### Assignment
Which lines run from the line with "You are a computer-use agent. This" through the line with "Task: Open the Info link next to Code source" in the entries below? Print them exactly, both ends included, and nothing more.

══ Stored data

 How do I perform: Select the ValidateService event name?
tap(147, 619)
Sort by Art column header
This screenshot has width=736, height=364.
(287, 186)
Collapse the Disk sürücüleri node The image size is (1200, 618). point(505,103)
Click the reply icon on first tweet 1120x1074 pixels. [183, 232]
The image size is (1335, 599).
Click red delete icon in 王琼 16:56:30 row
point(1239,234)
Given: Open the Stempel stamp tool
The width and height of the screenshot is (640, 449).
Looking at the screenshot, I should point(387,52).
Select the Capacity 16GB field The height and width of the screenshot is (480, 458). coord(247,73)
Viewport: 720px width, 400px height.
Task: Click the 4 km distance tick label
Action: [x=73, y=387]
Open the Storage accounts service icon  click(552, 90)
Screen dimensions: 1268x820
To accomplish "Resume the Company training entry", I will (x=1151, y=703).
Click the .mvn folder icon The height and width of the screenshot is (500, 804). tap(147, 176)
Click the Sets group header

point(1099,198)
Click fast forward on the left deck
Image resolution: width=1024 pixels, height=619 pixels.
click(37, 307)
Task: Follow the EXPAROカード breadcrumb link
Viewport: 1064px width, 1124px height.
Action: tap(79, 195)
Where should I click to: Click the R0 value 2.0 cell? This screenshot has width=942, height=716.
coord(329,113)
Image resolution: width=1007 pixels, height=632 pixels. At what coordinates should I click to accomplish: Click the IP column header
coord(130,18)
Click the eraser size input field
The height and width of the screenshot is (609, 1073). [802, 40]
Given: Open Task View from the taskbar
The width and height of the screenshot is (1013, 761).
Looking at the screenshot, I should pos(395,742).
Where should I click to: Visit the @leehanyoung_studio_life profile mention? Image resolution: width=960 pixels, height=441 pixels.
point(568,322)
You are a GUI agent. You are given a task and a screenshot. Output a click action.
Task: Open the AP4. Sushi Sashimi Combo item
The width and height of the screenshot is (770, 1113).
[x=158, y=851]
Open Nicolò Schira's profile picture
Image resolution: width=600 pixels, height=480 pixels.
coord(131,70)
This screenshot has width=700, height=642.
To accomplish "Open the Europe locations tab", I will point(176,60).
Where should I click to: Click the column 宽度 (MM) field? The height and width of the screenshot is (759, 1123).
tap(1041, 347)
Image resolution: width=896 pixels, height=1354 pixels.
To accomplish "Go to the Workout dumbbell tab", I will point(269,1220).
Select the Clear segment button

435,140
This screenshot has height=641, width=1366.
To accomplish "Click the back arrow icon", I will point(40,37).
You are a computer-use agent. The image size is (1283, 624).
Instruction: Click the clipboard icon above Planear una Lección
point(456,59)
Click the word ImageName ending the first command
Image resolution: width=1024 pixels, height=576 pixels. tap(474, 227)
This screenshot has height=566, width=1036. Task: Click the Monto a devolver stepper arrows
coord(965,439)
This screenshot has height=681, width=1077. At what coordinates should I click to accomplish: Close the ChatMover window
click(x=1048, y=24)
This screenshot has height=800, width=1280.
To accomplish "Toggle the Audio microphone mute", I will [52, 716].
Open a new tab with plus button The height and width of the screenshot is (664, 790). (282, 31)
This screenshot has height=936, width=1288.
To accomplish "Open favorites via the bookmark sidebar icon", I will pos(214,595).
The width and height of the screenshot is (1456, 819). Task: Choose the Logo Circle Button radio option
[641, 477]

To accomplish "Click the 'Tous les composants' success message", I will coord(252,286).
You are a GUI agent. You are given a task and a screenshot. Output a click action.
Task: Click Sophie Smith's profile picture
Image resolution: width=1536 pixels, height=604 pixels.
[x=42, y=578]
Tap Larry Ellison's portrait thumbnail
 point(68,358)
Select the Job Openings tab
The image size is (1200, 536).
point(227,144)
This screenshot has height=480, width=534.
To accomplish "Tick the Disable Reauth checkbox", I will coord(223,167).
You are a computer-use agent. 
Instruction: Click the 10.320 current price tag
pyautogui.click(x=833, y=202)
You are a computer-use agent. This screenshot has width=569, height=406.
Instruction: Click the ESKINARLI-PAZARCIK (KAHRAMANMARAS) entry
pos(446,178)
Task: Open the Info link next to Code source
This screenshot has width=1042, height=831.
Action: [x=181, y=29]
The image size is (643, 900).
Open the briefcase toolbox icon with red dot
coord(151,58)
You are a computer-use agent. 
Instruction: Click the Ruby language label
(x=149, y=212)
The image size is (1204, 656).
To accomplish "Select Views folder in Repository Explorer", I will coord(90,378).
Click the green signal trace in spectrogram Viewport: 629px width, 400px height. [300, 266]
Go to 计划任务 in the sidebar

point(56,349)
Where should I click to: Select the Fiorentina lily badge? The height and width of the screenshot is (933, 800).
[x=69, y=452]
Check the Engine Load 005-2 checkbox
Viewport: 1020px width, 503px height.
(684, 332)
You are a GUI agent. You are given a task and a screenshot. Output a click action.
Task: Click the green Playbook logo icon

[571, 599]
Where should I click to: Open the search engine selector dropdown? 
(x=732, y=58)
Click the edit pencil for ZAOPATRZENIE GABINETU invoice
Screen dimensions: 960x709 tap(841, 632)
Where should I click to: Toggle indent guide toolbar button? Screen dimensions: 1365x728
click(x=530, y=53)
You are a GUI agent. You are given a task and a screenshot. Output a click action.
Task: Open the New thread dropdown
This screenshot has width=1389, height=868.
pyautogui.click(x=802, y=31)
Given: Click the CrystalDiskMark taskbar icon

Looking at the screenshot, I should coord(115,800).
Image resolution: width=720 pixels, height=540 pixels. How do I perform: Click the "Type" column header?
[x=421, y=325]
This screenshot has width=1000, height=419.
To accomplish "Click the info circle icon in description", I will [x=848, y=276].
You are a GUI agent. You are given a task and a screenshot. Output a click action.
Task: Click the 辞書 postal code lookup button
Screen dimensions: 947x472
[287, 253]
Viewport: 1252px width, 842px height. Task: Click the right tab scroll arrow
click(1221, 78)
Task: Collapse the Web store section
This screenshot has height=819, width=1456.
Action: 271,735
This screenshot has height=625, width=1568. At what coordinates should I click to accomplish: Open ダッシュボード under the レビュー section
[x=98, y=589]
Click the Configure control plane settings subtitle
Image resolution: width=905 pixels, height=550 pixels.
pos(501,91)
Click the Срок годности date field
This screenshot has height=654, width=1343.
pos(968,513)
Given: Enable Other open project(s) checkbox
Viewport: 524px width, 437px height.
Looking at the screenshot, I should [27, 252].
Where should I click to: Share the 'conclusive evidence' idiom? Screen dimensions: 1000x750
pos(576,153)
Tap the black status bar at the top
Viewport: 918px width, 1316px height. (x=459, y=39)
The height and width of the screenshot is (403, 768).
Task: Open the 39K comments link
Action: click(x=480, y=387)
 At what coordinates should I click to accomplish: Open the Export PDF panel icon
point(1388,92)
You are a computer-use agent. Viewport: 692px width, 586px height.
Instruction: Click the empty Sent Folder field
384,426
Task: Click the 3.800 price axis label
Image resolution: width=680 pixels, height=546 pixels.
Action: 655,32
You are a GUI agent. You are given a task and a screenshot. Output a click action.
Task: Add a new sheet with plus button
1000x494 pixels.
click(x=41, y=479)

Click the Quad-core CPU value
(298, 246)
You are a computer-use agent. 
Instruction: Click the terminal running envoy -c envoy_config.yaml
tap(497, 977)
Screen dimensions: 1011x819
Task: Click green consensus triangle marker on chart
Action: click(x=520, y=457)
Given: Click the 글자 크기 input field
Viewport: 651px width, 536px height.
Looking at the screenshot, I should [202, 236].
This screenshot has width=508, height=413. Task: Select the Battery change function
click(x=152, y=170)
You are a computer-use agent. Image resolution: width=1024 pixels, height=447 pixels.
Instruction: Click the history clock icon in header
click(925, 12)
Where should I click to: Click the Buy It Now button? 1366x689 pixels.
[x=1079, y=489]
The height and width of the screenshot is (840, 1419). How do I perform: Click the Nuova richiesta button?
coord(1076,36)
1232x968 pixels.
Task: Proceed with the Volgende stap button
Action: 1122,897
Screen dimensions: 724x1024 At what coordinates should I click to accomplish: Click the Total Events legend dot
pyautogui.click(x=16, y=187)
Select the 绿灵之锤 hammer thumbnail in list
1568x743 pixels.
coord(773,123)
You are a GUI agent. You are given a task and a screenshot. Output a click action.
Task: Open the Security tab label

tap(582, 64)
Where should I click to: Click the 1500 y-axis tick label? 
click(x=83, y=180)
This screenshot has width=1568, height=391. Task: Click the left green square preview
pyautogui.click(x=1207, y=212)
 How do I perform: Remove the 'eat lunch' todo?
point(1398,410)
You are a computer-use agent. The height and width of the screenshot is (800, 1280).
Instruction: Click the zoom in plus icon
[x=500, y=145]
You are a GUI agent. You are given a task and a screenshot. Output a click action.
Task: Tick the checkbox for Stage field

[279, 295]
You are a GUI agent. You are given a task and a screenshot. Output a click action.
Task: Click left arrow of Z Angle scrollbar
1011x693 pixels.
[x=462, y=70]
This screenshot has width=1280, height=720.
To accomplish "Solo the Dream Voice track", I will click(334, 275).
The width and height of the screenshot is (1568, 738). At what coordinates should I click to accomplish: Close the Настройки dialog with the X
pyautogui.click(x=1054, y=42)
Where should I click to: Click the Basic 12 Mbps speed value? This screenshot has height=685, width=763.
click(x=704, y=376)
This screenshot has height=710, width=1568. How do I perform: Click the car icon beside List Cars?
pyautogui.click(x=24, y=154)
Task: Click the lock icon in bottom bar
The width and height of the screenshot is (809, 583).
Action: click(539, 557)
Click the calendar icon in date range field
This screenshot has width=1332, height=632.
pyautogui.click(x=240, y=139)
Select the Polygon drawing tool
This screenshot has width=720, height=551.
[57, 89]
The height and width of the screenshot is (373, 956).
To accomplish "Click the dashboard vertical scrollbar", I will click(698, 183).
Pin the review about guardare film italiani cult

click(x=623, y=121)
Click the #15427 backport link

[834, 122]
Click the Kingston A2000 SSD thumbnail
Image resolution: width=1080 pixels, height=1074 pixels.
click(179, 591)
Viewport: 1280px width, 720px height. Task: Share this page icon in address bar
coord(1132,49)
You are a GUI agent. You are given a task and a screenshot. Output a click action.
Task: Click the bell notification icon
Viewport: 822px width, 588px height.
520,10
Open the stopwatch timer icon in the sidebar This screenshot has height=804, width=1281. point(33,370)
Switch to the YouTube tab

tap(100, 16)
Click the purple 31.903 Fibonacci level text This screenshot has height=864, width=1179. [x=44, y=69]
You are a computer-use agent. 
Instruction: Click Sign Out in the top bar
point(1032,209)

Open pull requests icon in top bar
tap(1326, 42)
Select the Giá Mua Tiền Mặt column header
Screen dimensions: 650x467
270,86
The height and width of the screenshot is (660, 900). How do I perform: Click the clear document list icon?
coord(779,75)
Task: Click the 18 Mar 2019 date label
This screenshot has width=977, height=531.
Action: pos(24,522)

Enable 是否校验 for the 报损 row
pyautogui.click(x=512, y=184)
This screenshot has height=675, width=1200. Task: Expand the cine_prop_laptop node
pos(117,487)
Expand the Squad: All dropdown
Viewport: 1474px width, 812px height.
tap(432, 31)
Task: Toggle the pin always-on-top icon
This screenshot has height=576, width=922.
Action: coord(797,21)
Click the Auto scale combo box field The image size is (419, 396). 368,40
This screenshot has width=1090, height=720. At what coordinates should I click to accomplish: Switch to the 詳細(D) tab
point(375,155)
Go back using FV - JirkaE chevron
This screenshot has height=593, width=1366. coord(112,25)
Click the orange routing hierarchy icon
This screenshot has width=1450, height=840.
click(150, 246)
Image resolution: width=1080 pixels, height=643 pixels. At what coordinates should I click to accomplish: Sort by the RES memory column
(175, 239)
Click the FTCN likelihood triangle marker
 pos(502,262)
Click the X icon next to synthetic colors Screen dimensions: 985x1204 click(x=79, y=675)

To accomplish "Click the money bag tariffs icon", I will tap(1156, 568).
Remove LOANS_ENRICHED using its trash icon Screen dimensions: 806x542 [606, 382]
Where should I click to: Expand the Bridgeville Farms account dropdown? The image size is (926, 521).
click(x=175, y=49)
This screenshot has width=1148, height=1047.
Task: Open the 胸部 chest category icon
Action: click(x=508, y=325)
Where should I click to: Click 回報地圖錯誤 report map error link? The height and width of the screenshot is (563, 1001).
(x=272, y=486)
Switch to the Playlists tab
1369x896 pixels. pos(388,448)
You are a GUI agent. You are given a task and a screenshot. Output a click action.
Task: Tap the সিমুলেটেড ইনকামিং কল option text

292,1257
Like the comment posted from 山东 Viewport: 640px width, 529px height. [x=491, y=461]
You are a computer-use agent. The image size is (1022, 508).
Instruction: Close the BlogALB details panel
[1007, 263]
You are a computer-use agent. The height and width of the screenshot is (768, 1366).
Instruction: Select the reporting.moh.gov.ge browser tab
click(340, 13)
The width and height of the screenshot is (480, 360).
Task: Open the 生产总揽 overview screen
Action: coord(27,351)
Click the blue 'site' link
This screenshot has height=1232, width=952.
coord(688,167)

════

### Exercise solution
You are a computer-use agent. This screenshot has width=569, height=406.
Instruction: Click the ESKINARLI-PAZARCIK (KAHRAMANMARAS) entry
pos(446,178)
Task: Open the Info link next to Code source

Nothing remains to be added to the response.